Operators allow for generating a certain type of task on the graph. There are 3 main type of operators:
- Sensor: Waits for events to happen, it could be a file appearing in HDFS, the existance of a Hive partition or for an arbitrary MySQL query to return a row.
- Remote Execution: Trigger an operation in a remote system, this could be a HQL statement in Hive, a Pig script, a map reduce job, a stored procedure in Oracle or a Bash script to run.
- Data transfers: Move data from a system to another. Push data from Hive to MySQL, from a local file to HDFS, from Postgres to Oracle, or anything of that nature.
A task represent the instantiation of an operator and becomes a node in the directed acyclic graph (DAG). The instantiation defines specific values when calling the abstract operator. A task could be waiting for a specific partition in Hive, or triggerring a specific DML statement in Oracle.
A task instance represents a task run, for a specific point in time. While the task defines a start datetime and a schedule (say every hour or every day), a task instance represents a specific run of a task. A task instance will have a status of either "started", "retrying", "failed" or "success"
Hooks are interfaces to external platforms and databases like Hive, S3, MySQL,
Postgres, HDFS, Pig and Cascading. Hooks implement a common interface when
possible, and act as a building block for operators. They also use
the airflow.connection.Connection
model to retrieve hostnames
and authentication information. Hooks keeps authentication code and
information out of pipelines, centralized in the metadata database.
Hooks are also very useful on their own to use in Python scripts, Airflow airflow.operators.PythonOperator, and in interactive environment like iPython or Jupyter Notebook.
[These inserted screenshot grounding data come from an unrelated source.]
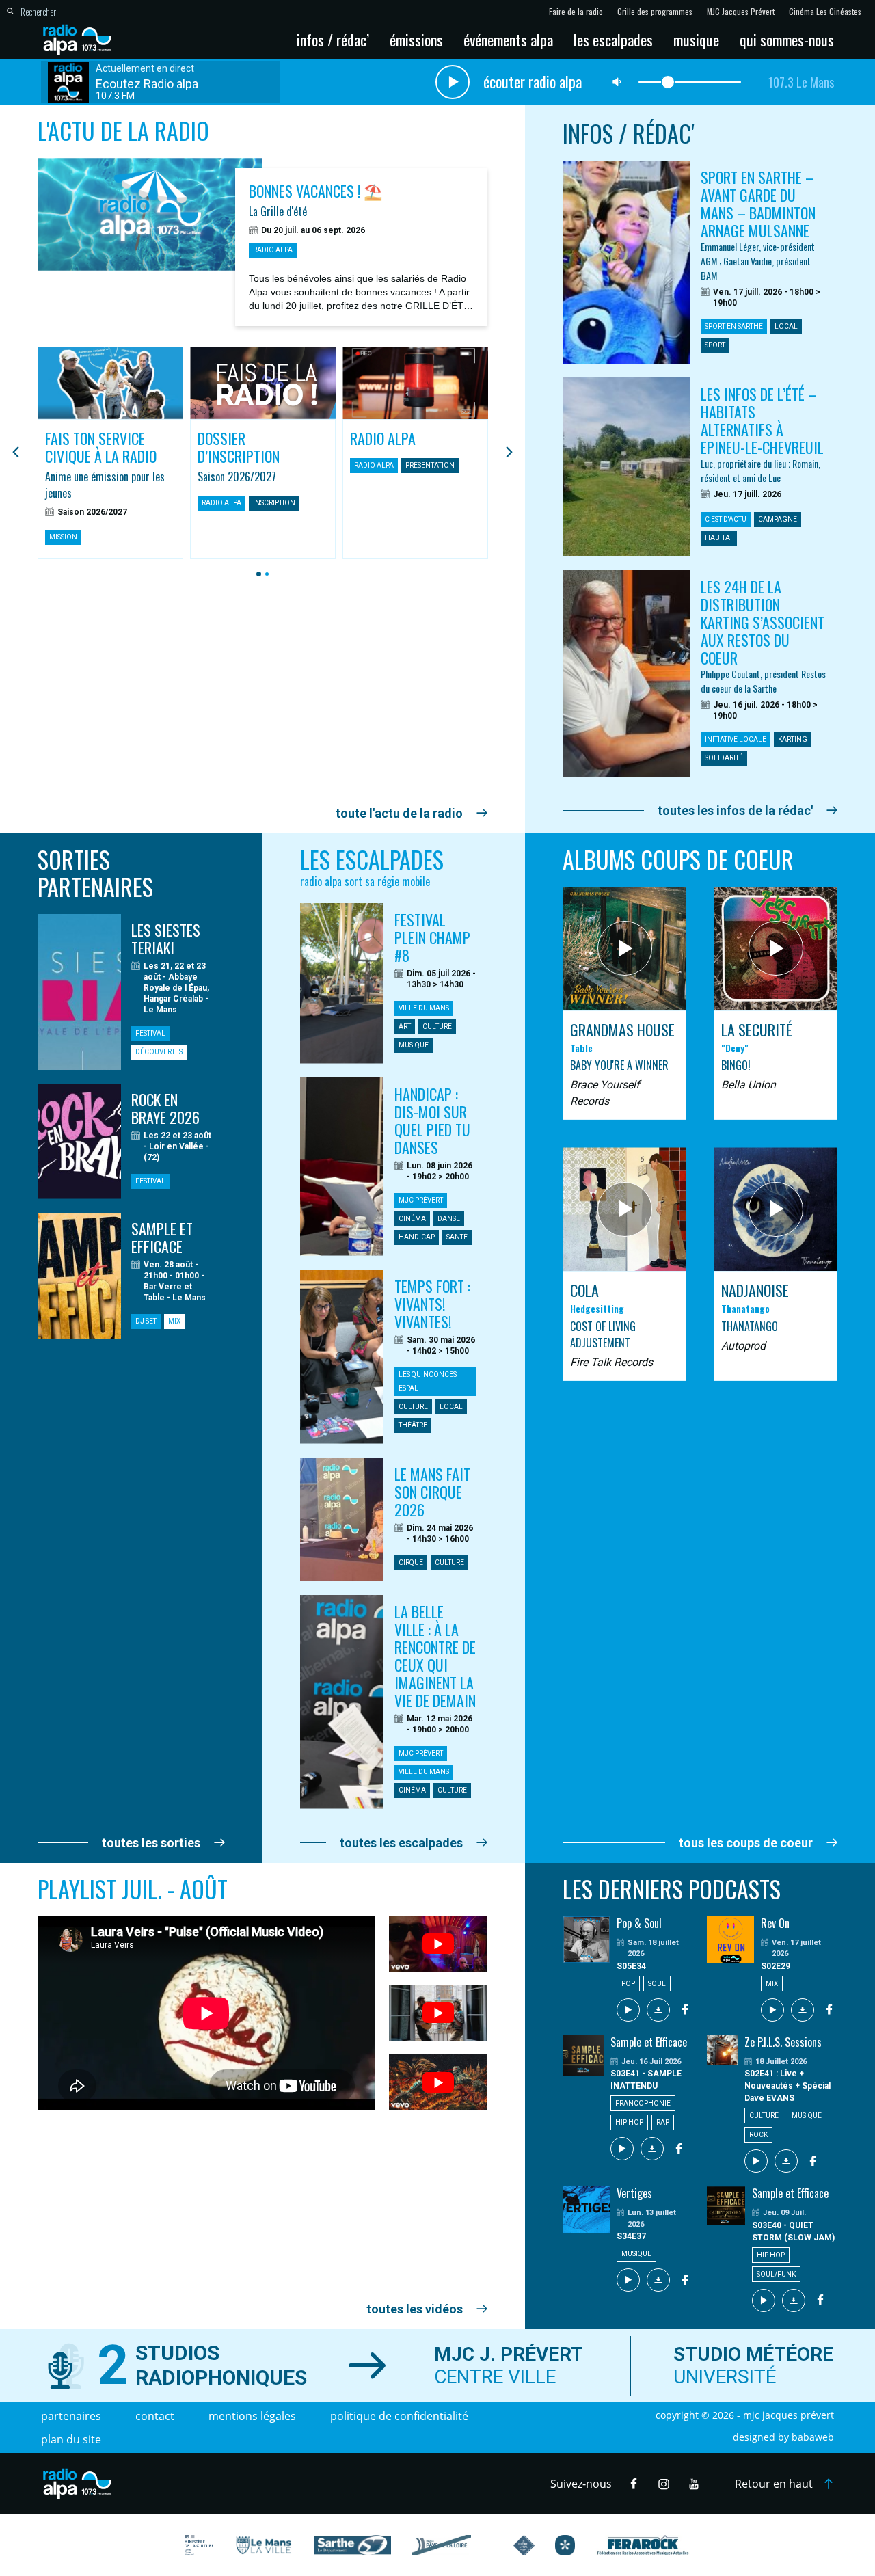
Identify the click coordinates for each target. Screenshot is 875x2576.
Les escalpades (613, 40)
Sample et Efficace (648, 2042)
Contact (154, 2416)
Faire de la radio (576, 12)
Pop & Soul (639, 1923)
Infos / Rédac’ (333, 40)
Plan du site (71, 2439)
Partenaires (71, 2416)
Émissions (416, 40)
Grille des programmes (654, 12)
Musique (696, 40)
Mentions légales (252, 2416)
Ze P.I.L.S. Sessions (783, 2042)
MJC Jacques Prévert (741, 12)
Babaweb (813, 2436)
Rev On (775, 1923)
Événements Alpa (508, 40)
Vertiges (634, 2193)
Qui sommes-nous (787, 40)
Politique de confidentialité (399, 2416)
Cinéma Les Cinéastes (825, 12)
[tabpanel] (110, 453)
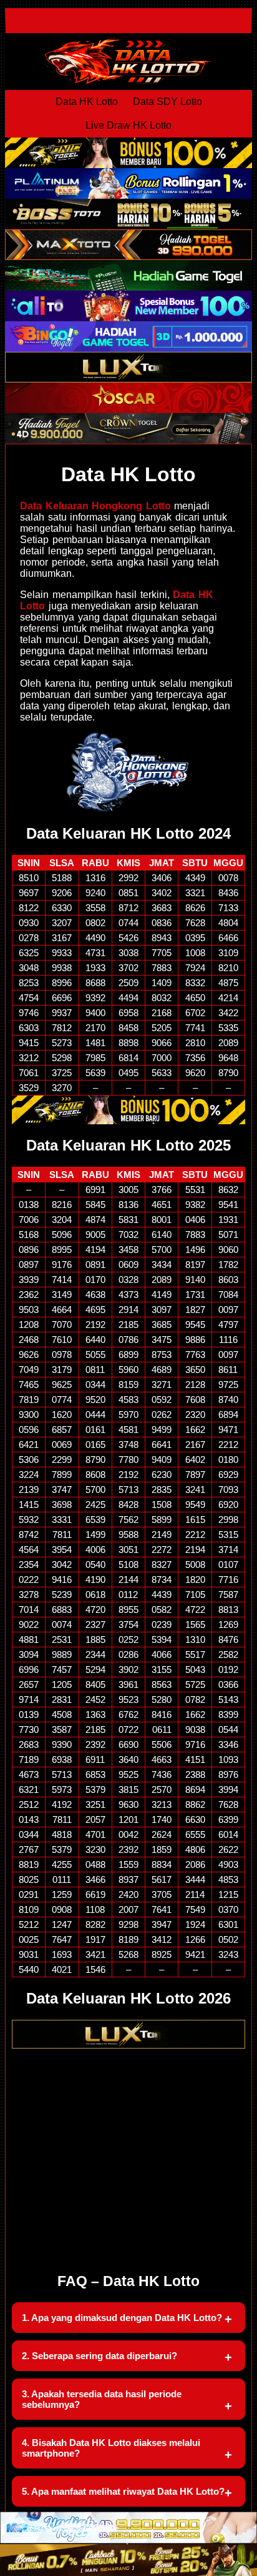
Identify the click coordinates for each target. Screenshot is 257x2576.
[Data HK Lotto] (128, 61)
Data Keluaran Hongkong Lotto (95, 506)
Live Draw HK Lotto (128, 125)
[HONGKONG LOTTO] (128, 771)
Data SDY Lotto (167, 101)
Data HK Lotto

Some systems can get overwelmed when too many processes hit them at the same
time. Airflow pools can be used to limit the execution parallelism on
arbitrary sets of tasks. The list of pools is managed in the UI
(Menu -> Admin -> Pools
) by giving the pools a name and assigning
it a number of worker slots. Tasks can then be associated with
one of the existing pools by using the pool
parameter when
creating tasks (instantiating operators).
The pool
parameter can
be used in conjunction with priority_weight
to define priorities
in the queue, and which tasks get executed first as slots open up in the
pool. The default priority_weight
is of 1
, and can be bumped to any
number. When sorting the queue to evaluate which task should be executed
next, we use the priority_weight
, summed up with of all
the tasks priority_weight
downstream from this task. This way you can
bumped a specific important task and the whole path to that task gets
prioritized accordingly.
Tasks will be scheduled as usual while the slots fill up. Once capacity is
reached, runnable tasks get queued and there state will show as such in the
UI. As slots free up, queued up tasks start running based on the
priority_weight
(of the task and its descendants).
Note that by default tasks aren't assigned to any pool and their execution parallelism is only limited to the executor's setting.
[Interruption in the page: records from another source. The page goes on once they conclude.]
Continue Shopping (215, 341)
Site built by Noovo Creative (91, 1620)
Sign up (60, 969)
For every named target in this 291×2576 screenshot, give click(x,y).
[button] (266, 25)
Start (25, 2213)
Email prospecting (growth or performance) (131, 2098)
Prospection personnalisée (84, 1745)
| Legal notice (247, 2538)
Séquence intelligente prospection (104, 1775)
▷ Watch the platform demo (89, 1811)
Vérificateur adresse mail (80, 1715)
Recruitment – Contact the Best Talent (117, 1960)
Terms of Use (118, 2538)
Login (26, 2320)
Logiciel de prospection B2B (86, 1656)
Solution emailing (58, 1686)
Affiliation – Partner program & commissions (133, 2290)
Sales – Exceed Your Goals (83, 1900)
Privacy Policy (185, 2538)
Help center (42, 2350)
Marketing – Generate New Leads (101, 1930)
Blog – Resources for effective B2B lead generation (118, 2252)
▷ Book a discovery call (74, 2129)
The connection information to external systems is stored in the Airflow
metadata database and managed in the UI (Menu -> Admin -> Connections
).
A conn_id
is defined there and hostname / login / password / schema
information attached to it. Then Airflow pipelines can simply refer
to the centrally managed conn_id
without having to hard code any
of this information anywhere.
Many connections with the same conn_id
can be defined and when that
is the case, and when the hooks uses the get_connection
method
from BaseHook
, Airflow will choose one connection randomly, allowing
for some basic load balancing and some fault tolerance when used in
conjunction with retries.
When using the CeleryExecutor, the celery queues that task are sent to
can be specified. queue
is an attribute of BaseOperator, so any
task can be assigned to any queue. The default queue for the environment
is defined in the airflow.cfg
's celery -> default_queue
. This defines
the queue that task get assigned to when not specified, as well as which
queue Airflow workers listen to when started.
Workers can listen to one or multiple queues of tasks. When a worker is
started (using the command airflow worker
), a set of comma delimited
queue names can be specified (airflow worker -q spark
). This worker
will then only pick up tasks wired to the specified queue(s).
This can be useful if you need specialized workers, either from a ressource perpective (for say very lightweight tasks where one worker could take thousands of task without a problem), or from an environment perpective (you want a worker running from whithin the Spark cluster itself because it needs a very specific environment and secutiry rights).